YOUR GOAL. Retype, exactly as written, every line from the one containing "This screenshot has height=1568, width=632." through the last line of the records below, both included; skip the pictures.

***** INPUT

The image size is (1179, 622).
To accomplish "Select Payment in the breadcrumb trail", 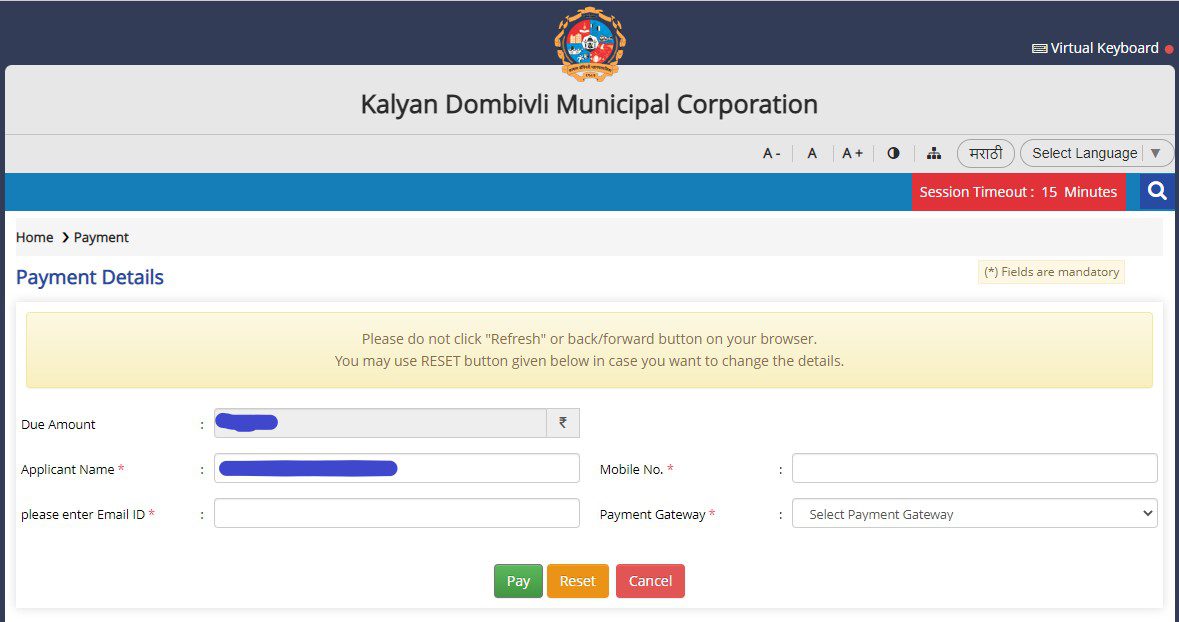I will (101, 237).
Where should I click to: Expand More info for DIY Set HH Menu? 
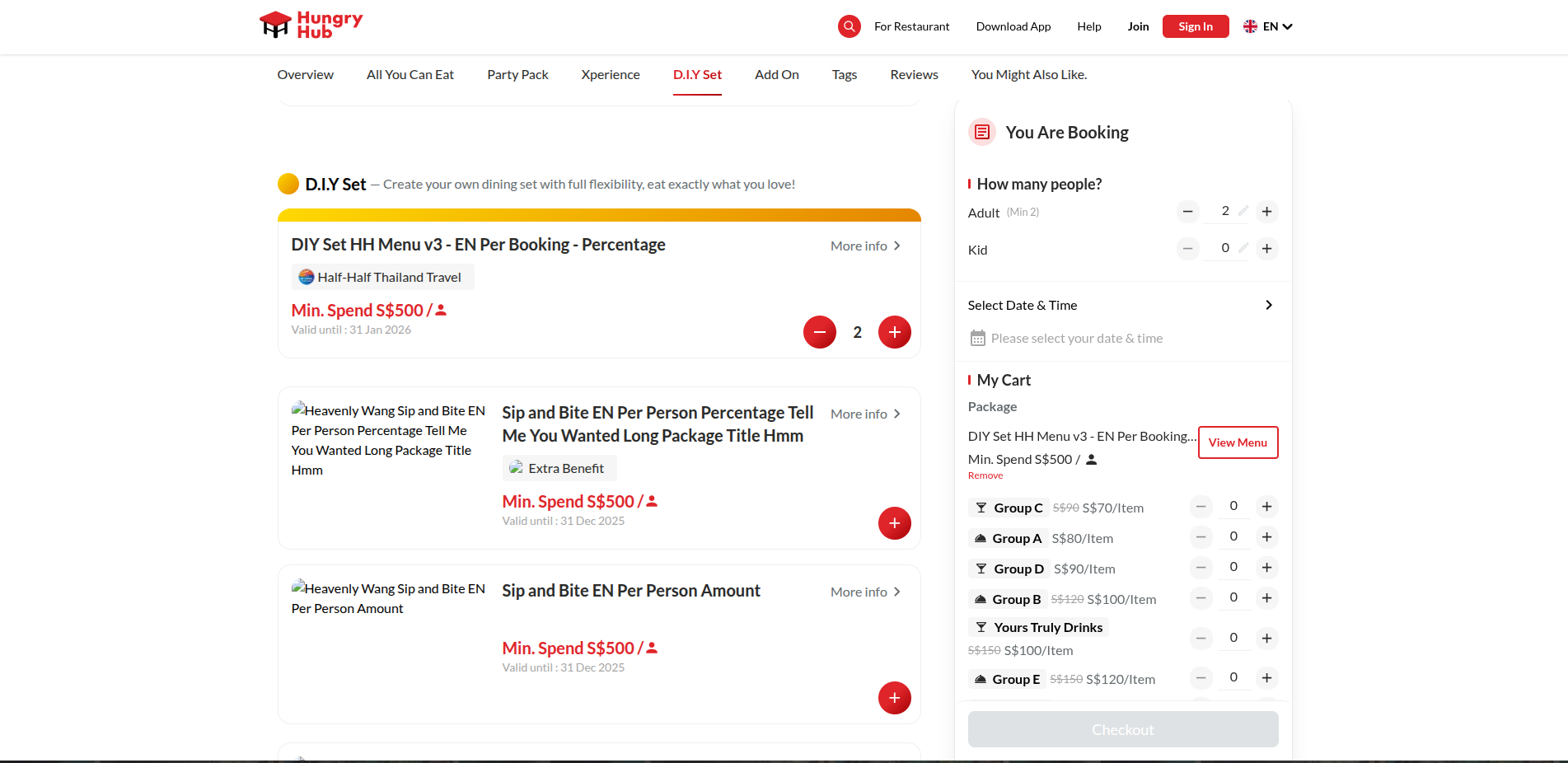[865, 246]
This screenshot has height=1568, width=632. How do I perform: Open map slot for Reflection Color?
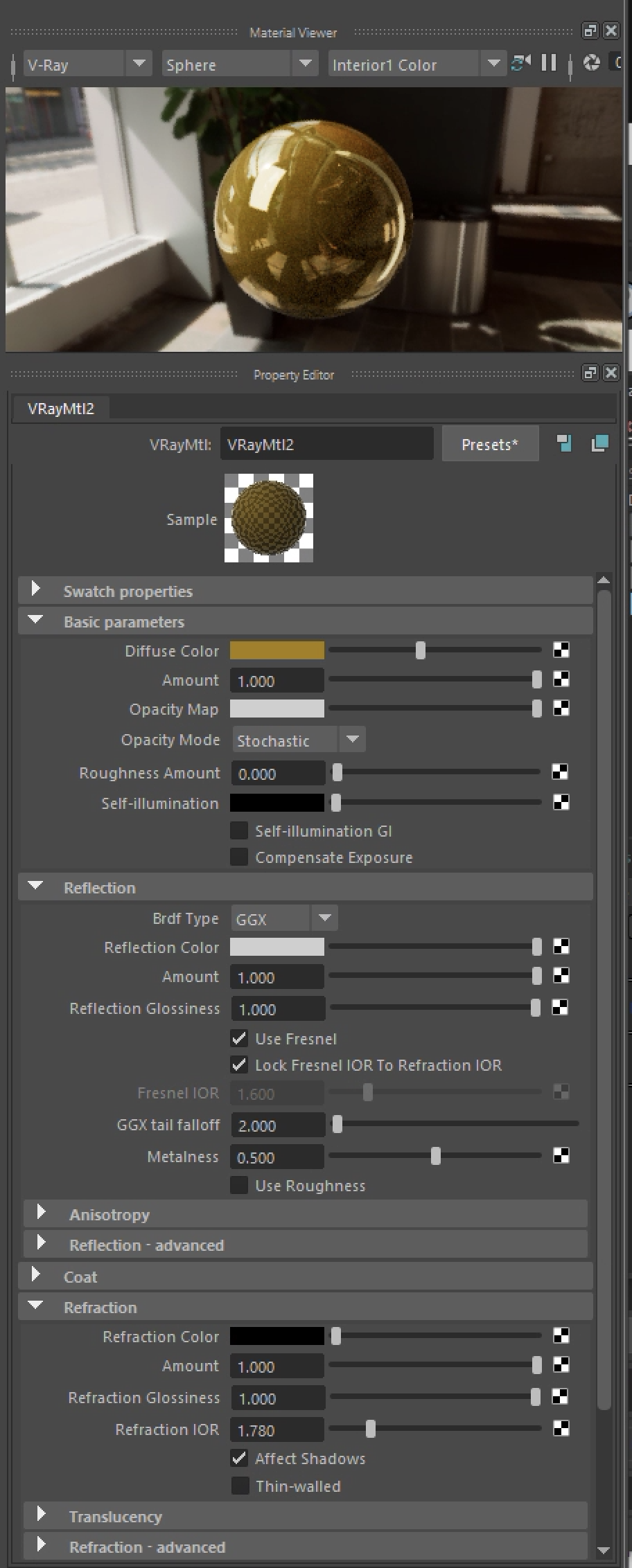pos(561,946)
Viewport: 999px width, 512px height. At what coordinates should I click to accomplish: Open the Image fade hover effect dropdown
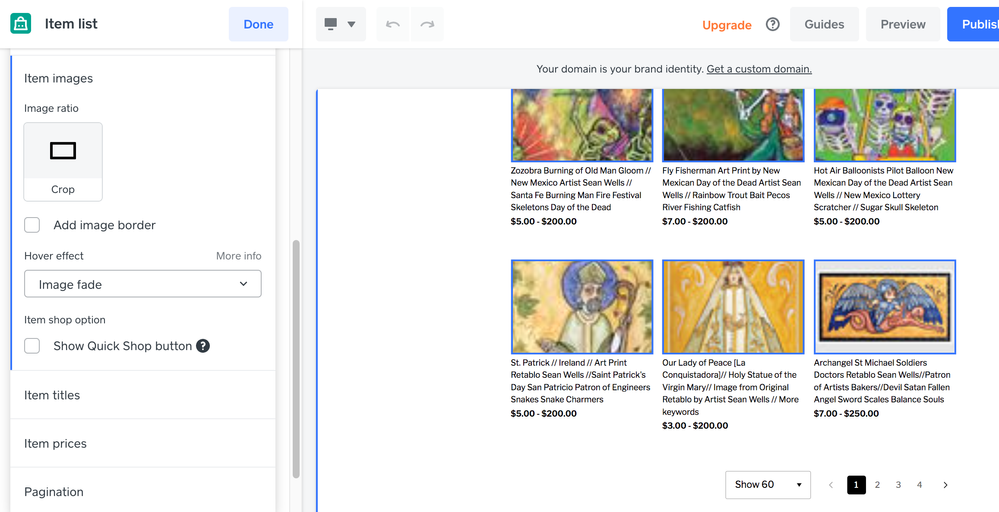pyautogui.click(x=143, y=284)
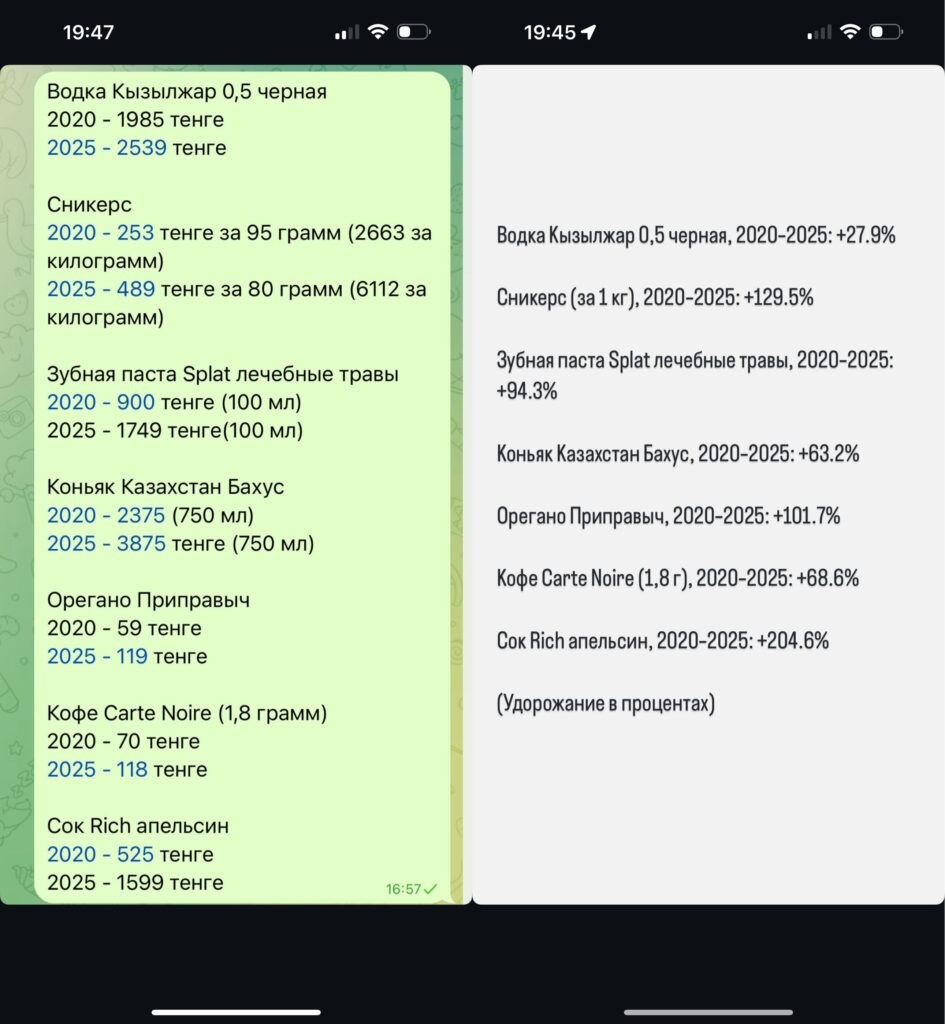This screenshot has width=945, height=1024.
Task: Tap the "2025 - 489" Snickers link
Action: [x=100, y=289]
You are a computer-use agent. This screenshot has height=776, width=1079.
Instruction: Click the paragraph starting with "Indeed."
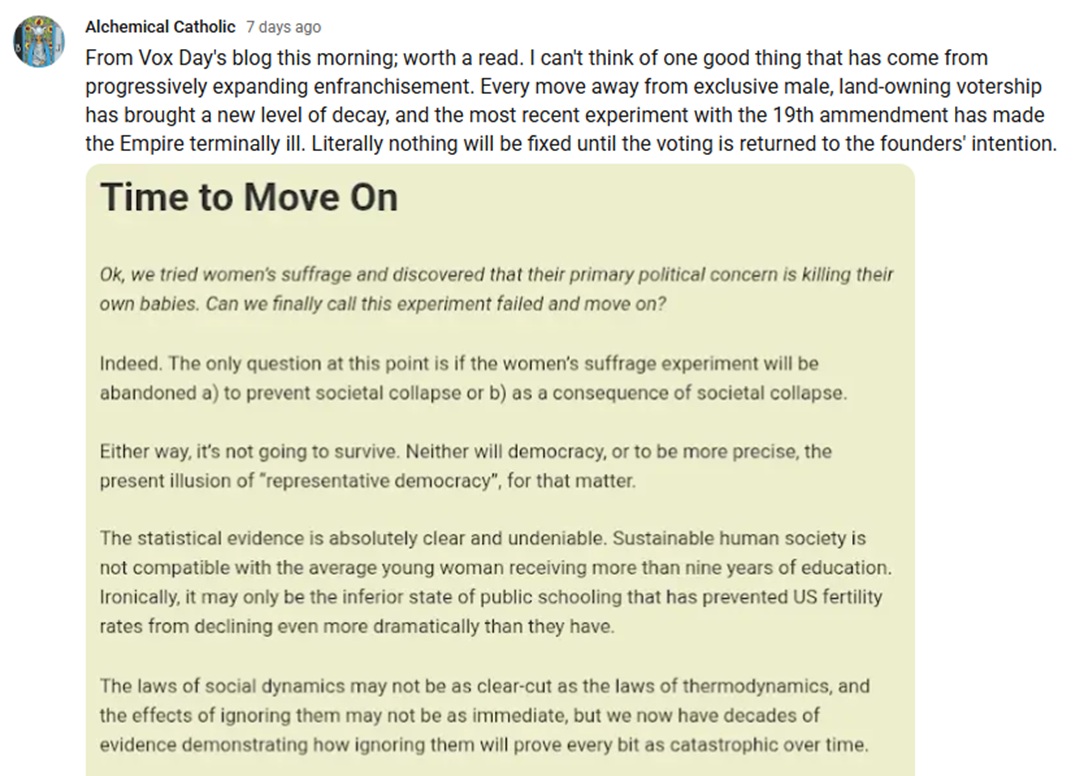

**********

SOLUTION.
This screenshot has height=1568, width=632. How do I perform: Open map slot for Reflection Color?
pos(561,946)
Viewport: 999px width, 512px height. At what coordinates should I click to accomplish: Open the Image fade hover effect dropdown
pyautogui.click(x=143, y=284)
This screenshot has width=945, height=1024.
Task: Tap the "2025 - 489" Snickers link
Action: [x=100, y=289]
You are a computer-use agent. This screenshot has height=776, width=1079.
Instruction: Click the paragraph starting with "Indeed."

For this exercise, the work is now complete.